• TASK OBJECTIVE: Print exactly what the entries say, line by line, from the first line down to the one with "Task: Open the Style dropdown arrow", inclusive.

---- INPUT

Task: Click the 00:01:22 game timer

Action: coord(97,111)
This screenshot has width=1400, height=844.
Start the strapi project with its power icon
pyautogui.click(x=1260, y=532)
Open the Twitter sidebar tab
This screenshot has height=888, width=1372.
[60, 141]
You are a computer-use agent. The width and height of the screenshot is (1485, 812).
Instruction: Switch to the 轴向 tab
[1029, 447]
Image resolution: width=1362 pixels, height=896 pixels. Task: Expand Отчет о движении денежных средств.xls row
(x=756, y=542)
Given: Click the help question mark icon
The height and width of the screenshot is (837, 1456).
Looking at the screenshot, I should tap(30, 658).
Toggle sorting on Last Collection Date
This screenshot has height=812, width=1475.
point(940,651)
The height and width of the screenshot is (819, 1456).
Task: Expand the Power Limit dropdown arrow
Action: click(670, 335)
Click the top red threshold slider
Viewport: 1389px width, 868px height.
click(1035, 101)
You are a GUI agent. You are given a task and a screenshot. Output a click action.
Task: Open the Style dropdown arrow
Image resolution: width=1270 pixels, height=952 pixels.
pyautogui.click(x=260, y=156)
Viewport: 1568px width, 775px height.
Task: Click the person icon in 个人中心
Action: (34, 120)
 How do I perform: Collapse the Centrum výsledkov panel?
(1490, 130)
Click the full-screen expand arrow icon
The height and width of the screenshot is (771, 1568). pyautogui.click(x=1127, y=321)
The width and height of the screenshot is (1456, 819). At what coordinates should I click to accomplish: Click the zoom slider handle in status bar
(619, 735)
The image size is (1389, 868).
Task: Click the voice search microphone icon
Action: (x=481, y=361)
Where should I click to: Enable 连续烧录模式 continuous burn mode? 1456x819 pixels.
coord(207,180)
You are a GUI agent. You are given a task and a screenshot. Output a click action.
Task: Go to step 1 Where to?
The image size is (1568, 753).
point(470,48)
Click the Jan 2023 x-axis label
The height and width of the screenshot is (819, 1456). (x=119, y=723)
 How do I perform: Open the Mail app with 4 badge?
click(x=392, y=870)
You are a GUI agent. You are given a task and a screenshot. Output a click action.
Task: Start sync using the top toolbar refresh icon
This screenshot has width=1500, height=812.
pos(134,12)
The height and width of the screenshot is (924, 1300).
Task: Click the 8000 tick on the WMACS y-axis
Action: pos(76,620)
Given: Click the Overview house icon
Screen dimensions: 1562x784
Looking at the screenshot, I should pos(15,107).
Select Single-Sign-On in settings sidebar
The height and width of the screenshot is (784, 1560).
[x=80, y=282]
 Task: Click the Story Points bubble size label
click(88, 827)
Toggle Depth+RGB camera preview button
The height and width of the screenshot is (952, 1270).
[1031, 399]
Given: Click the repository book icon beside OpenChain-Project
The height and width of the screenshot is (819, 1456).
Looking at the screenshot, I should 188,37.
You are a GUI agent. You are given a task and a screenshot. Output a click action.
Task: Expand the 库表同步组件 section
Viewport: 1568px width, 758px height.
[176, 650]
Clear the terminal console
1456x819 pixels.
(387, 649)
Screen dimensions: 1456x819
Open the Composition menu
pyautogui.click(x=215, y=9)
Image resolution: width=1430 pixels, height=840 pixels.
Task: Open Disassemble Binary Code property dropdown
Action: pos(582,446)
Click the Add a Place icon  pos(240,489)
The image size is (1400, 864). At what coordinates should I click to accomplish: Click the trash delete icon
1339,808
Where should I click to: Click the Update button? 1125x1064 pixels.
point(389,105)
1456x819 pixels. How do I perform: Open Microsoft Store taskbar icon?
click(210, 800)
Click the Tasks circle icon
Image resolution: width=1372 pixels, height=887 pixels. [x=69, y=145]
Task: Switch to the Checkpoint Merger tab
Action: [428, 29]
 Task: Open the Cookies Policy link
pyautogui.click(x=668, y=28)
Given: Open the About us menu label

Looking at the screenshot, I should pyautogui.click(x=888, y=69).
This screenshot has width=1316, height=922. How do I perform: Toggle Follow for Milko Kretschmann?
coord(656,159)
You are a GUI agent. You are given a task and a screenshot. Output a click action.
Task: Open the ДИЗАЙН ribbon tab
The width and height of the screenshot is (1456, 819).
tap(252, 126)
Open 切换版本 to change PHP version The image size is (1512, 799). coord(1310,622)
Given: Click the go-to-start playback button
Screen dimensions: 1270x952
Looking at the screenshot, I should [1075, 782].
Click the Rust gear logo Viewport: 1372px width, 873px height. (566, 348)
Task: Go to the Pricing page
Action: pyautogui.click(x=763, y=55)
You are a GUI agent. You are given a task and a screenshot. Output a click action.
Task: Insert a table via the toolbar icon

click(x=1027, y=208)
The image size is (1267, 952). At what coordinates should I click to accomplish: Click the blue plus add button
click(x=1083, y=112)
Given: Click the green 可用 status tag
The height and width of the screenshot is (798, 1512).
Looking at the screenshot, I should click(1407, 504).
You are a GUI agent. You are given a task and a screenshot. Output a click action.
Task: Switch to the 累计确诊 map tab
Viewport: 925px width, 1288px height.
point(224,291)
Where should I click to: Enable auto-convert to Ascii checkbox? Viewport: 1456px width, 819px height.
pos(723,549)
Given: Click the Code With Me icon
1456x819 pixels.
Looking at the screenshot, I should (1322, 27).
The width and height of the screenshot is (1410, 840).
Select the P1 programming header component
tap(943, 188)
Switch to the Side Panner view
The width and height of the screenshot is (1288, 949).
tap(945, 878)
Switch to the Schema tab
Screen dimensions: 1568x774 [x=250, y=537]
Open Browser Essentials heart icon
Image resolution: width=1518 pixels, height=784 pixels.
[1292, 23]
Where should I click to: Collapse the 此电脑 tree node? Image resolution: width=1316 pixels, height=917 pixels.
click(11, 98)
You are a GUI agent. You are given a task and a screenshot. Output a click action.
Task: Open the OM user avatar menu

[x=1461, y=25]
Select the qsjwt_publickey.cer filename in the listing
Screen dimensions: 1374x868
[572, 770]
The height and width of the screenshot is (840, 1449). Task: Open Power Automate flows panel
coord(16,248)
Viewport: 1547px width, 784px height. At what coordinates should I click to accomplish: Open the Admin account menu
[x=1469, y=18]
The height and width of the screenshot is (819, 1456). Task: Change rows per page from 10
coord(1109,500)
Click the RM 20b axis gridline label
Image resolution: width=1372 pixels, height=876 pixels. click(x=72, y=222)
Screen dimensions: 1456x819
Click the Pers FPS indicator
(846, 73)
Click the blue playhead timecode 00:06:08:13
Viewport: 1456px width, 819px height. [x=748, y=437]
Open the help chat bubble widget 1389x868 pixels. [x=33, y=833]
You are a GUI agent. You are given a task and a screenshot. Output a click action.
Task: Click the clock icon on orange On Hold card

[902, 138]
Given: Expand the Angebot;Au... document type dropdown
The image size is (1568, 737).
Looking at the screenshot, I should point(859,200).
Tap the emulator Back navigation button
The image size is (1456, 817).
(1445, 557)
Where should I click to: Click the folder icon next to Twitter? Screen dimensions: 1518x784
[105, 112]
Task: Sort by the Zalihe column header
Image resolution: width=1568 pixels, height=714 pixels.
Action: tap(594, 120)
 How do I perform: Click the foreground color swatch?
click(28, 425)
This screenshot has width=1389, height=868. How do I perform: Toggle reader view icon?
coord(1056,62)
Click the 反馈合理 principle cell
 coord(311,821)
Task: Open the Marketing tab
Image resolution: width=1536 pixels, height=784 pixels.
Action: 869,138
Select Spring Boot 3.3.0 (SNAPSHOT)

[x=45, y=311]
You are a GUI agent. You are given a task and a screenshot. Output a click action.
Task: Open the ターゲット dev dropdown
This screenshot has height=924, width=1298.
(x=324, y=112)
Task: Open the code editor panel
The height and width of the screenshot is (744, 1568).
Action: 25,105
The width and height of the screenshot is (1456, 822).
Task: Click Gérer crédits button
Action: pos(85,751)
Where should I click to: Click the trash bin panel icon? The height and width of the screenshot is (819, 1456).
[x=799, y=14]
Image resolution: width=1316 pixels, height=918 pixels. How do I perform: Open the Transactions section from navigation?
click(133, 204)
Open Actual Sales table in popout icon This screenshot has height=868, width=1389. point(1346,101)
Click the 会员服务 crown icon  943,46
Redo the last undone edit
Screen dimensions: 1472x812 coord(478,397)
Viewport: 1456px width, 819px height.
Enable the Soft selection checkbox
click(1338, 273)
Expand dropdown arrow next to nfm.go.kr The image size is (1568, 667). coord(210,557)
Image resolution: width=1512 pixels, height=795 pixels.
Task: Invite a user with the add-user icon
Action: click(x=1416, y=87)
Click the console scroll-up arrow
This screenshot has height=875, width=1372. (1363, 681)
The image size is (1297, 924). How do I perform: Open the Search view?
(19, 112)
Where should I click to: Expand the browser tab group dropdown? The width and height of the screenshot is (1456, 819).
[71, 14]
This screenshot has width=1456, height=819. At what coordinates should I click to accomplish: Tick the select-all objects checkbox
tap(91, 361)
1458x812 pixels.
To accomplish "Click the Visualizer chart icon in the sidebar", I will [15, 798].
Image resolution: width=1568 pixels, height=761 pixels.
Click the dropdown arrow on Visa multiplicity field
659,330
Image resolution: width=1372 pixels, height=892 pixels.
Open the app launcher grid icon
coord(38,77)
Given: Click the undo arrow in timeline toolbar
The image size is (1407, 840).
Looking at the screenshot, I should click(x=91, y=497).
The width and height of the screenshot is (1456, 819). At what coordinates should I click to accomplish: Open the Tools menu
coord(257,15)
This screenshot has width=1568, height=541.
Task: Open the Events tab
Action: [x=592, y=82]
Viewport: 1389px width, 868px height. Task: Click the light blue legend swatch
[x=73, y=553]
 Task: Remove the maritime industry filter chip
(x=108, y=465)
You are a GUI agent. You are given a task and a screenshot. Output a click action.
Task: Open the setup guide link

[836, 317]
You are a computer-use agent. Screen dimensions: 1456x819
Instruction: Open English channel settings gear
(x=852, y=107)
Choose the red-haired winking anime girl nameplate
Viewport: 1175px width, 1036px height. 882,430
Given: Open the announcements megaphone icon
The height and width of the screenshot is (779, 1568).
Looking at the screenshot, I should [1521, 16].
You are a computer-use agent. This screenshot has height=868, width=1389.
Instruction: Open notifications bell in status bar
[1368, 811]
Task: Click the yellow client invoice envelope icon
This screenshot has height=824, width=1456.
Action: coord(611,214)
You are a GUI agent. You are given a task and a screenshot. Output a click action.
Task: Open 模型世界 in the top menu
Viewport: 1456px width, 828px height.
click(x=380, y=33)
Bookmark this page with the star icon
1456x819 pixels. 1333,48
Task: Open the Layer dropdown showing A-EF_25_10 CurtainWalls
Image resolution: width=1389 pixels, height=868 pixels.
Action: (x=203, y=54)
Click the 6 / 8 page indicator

--------

• WRITTEN SOLUTION:
Task: Click the 00:01:22 game timer

Action: coord(97,111)
This screenshot has width=1400, height=844.
Start the strapi project with its power icon
pyautogui.click(x=1260, y=532)
Open the Twitter sidebar tab
This screenshot has height=888, width=1372.
[60, 141]
You are a computer-use agent. The width and height of the screenshot is (1485, 812).
Instruction: Switch to the 轴向 tab
[1029, 447]
Image resolution: width=1362 pixels, height=896 pixels. Task: Expand Отчет о движении денежных средств.xls row
(x=756, y=542)
Given: Click the help question mark icon
The height and width of the screenshot is (837, 1456).
Looking at the screenshot, I should tap(30, 658).
Toggle sorting on Last Collection Date
This screenshot has height=812, width=1475.
point(940,651)
The height and width of the screenshot is (819, 1456).
Task: Expand the Power Limit dropdown arrow
Action: click(670, 335)
Click the top red threshold slider
Viewport: 1389px width, 868px height.
click(1035, 101)
You are a GUI agent. You are given a task and a screenshot. Output a click action.
Task: Open the Style dropdown arrow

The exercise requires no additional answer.